С редкой своей фамилией маленькой Ренате пришлось испытать немало проблем в советских школах, где не упускали ни малейшей возможности к чему-нибудь прицепиться и начать задразнивать до слёз. Поэтому ехидное: «Эй, девочка, а ты и правда „це“? Или, может, уже давно не „це“, ась?» ей приходилось выслушивать чуть ли не каждый день. С возрастом, однако, количество шутников резко уменьшилось, ибо обижаемая немедленно вступала в нешуточную драку, которую вела всеми подручными средствами. На очередное учительское известие об агрессивных наклонностях дочери родители реагировали вполне единодушно: мама прижимала к себе насупленную Рену и гладила её по голове, а отец коротко ронял: «Gut…»
Вполне возможно, что именно удачные силовые опыты в качестве наилучшего способа восстановления справедливости повлияли и на выбор профессии: общеобразовательное учебное заведение вскоре сменила школа милиции, где курсантка Рената Це начала с большим интересом изучать криминальный мир страны Советов. А также достаточно часто контактировать с ним. На осторожные замечания всезнающих подруг-сокурсниц неизменно следовала ответная цитата из классического сериала «Рождённые революцией»: «А вы полагаете, что можно справиться с преступностью, не общаясь с нею?» О том, что эту сакраментальную фразу произносил в фильме бандит Плавский, маскировавшийся под чекиста, старались не упоминать…

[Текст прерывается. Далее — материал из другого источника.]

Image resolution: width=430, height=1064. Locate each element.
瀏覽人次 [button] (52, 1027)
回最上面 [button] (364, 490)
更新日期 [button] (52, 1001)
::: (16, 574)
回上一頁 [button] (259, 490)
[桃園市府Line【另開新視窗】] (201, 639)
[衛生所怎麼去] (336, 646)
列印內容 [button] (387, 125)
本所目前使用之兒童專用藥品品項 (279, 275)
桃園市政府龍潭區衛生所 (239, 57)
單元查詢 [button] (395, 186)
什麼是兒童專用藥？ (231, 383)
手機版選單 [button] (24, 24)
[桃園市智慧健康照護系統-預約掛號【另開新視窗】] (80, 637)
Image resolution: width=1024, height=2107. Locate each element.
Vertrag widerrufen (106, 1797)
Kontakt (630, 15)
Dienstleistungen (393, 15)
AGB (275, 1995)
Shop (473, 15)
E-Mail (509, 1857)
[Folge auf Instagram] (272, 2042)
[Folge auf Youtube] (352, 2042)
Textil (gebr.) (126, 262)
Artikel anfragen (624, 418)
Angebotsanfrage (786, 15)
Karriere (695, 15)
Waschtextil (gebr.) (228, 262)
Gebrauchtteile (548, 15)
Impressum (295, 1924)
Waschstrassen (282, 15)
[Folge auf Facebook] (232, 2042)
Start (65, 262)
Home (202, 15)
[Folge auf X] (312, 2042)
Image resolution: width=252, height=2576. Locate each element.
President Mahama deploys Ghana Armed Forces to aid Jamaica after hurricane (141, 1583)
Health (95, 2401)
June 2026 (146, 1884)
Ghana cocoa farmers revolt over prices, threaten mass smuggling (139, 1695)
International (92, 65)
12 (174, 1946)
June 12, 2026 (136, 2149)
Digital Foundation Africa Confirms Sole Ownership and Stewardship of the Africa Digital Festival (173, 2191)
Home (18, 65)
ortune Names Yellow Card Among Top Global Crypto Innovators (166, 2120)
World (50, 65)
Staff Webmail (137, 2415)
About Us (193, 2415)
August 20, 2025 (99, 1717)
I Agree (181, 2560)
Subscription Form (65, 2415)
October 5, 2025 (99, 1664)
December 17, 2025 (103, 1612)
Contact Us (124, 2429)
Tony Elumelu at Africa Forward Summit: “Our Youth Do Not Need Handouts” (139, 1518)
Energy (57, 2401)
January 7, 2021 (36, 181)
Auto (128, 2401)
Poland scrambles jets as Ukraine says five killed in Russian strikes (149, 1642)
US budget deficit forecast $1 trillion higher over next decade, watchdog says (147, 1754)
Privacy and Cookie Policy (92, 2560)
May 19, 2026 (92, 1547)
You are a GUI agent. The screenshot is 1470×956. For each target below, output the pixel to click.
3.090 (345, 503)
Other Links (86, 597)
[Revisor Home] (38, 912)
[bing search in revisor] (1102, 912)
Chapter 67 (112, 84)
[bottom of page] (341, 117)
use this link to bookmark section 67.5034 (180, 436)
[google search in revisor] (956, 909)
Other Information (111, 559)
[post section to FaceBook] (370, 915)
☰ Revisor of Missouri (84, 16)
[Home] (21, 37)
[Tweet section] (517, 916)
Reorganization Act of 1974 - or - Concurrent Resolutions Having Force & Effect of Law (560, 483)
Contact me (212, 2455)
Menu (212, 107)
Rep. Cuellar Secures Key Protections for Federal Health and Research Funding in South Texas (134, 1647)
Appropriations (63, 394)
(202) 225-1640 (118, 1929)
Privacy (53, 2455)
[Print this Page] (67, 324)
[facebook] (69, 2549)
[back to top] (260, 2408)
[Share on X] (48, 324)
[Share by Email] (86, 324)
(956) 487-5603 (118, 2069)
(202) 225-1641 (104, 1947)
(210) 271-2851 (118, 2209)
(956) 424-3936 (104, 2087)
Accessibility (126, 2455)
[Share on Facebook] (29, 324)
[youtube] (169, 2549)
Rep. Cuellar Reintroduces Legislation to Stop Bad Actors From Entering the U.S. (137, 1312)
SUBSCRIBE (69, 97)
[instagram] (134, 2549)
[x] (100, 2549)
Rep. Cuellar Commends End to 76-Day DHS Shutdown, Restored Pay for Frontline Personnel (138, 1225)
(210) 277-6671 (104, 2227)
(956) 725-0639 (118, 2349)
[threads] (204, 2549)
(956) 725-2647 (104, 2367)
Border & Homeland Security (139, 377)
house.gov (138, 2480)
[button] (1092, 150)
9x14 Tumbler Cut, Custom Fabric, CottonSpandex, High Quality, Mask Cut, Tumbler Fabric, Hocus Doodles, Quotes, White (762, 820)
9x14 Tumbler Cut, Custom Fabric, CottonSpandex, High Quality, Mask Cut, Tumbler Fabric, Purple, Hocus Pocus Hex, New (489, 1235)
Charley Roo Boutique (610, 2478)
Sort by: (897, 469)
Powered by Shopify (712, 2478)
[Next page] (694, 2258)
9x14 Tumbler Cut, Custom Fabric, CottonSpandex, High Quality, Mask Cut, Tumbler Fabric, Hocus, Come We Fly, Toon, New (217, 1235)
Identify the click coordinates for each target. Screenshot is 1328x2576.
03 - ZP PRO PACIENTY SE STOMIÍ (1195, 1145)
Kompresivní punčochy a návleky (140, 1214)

Аналитический ум и прирождённые склонности к овладению техникой рукопашного боя не остались незамеченными: Ренату начали привлекать к сложным силовым операциям, где в качестве отвлекающих и маскирующих персонажей были необходимы представительницы прекрасного пола. Ко всему прочему у смуглой девицы нашлись и неплохие лицедейские способности: она вполне натурально выглядела и в образе строгого очкастого экскурсовода, и в виде малограмотной торговки на рынке, и в облике кокетливой, вертлявой студенточки, и даже в качестве покорной и забитой жены из горного кишлака при деспоте муже-горожанине. Две последние роли мы с ней на пару играли аж четыре раза: я вальяжно впереди – в кремовом костюме-тройке с барсеткой на запястье, а Рена в халате и тюбетейке уныло семенила сзади с чемоданом и объёмистой сумкой в руках. Однажды эта маскировка сработала на все сто, когда четверо отморозков с дробовиками захватили вестибюль гостиницы – ну а мы в указанном выше прикиде как раз неспешно и спускались им навстречу по широкой лестнице. Двух насмерть перепуганных лохов мужского и женского пола налётчики немедленно присоединили к остальным заложникам, о чём буквально через полчаса, надо полагать, горько пожалели…
Ах, если бы мне удалось перетянуть Ренату из её двуличного уголовного розыска в спецназ окончательно и насовсем! Был удобный момент, когда между нами на недолгое время установились близкие отношения – под воздействием нахлынувших чувств она даже перевелась в мой Таганрог, хотя так и не переехала жить ко мне. Но я то ли промедлил, то ли недооценил опасную активность её тёмных природных наклонностей, а когда спохватился всерьёз, было уже поздно. Если раньше моя подруга лишь играла с блатным миром в кошки-мышки, не особо заигрываясь – в меру рассудительных и понимающих жизненные сложности оперов – то теперь у неё имелись неплохие досье и на «авторитетов», и на некоторых милицейских чинов, и на судейских… А вскоре она уже как заправский посредник улаживала криминально-ментовские конфликты; решала споры, грозившие стрельбой и поножовщиной; забивала «стрелки», оказывала и принимала сомнительные услуги, выполняла некие деликатнейшие поручения… И самое нелепое было в том, что ей откровенно нравилась вот такая шальная жизнь! «Отрыжка монтекристовщины самого дурного толка», – как сказали бы классики… как поначалу полагал и я. Тем более, что от меня практически нечего и не скрывали – наоборот, охотно делились честолюбивыми уголовно-наказуемыми планами и просили воистину иезуитских советов на некоторые случаи жизни. А вот войти в дуэт никогда не предлагали – наверное, срабатывали трезвые, расчётливые гены немецкого папы…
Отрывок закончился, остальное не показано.